──────── Data ────────

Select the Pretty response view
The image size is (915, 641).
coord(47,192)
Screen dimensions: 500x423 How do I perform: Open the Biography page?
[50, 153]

────────

Reproduce every one of the lines above word for word, with nothing changed.

**Answer to the problem:**
Select the Pretty response view
The image size is (915, 641).
coord(47,192)
Screen dimensions: 500x423 How do I perform: Open the Biography page?
[50, 153]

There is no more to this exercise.